OPTISHAPE-TS の理論 第3回「ノンパラメトリック最適化の難しさ(その2)」

OPTISHAPE-TS の理論
第3回「ノンパラメトリック最適化の難しさ(その2:時間計算量)」

前回までに,ノンパラメトリック最適化とは数学的には関数を対象とした最適化で,実際には有限要素モデルの規模(節点数,要素数)と同程度の数の設計変数を求める問題になることを説明しました.この記事では,そのような問題を解くための最適化アルゴリズムについて解説します.

まず,時間計算量という概念を導入しましょう.時間計算量はO(・)という表記を使います.これを使って計算時間がデータの数に対してどのように増加するのかを表します.コンピュータープログラミングを勉強した方は分かると思いますが,データの並べ替えを行うアルゴリズムであるクイックソートアルゴリズムの時間計算量は平均的に O(N logN) であると言われます.一方,同じデータの並べ替えを行うアルゴリズムでもバブルソートアルゴリズムの時間計算量は O(N2) であると言われます.これは,クイックソートの計算時間はデータ数 N の増加に対して N logN 倍で増加するのに対して,バブルソートは N2 倍で増加する,ということを表しています.増加の度合いはクイックソートの方が穏やかです.もし,あるデータ数においてクイックソートとバブルソートが同程度の計算時間,あるいはバブルソートの方が速かったとしても,データ数が十分に大きくなるとクイックソートが必ず有利になる,ということが時間計算量から予測できます.

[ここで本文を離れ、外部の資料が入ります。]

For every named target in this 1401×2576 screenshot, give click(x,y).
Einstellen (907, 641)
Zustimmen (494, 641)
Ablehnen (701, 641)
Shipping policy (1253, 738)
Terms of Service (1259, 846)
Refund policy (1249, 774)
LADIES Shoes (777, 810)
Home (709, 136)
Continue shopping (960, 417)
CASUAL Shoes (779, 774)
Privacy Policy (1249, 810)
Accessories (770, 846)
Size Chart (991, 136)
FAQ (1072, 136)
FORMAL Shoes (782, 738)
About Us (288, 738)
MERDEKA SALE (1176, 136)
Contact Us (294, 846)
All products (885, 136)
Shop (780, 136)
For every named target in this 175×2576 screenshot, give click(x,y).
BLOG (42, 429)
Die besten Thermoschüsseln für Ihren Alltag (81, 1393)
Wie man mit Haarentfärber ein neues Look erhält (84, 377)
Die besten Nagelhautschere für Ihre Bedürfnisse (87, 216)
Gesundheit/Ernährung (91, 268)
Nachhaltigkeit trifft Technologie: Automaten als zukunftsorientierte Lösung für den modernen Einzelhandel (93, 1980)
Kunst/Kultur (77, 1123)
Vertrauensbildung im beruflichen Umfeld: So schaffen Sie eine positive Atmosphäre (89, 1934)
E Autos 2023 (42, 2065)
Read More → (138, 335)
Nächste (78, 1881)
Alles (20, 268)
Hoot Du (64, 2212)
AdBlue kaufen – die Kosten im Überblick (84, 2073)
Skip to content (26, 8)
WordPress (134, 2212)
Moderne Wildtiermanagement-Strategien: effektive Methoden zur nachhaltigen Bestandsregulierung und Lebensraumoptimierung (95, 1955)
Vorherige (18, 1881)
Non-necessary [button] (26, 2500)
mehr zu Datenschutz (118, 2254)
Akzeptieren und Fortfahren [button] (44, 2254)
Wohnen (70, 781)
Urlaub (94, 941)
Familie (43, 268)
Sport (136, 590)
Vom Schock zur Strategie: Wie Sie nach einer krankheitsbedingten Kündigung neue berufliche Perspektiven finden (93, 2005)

最適化問題を解いて最適解を求めるためのアルゴリズムが最適化アルゴリズムです.最適化アルゴリズムでは多数の試行を行いながら,設計変数を最適解に近づけていったり,最適解を得るための情報を収集したりします.構造最適化の場合,その試行を行う度に有限要素解析を実行する必要があり,通常はこの計算時間が全体の解析時間の大半を占めます.従って,なるべく少ない試行で最適解に辿り着く最適化アルゴリズムが重要です.ノンパラメトリック最適化の場合,試行回数が求めるべき設計変数の数 N(=探索すべき空間の次元の大きさ)に対してなるべく大きくならないアルゴリズムが求められます.さらに言えば N に依存しない時間計算量 O(1) のアルゴリズムが理想的です.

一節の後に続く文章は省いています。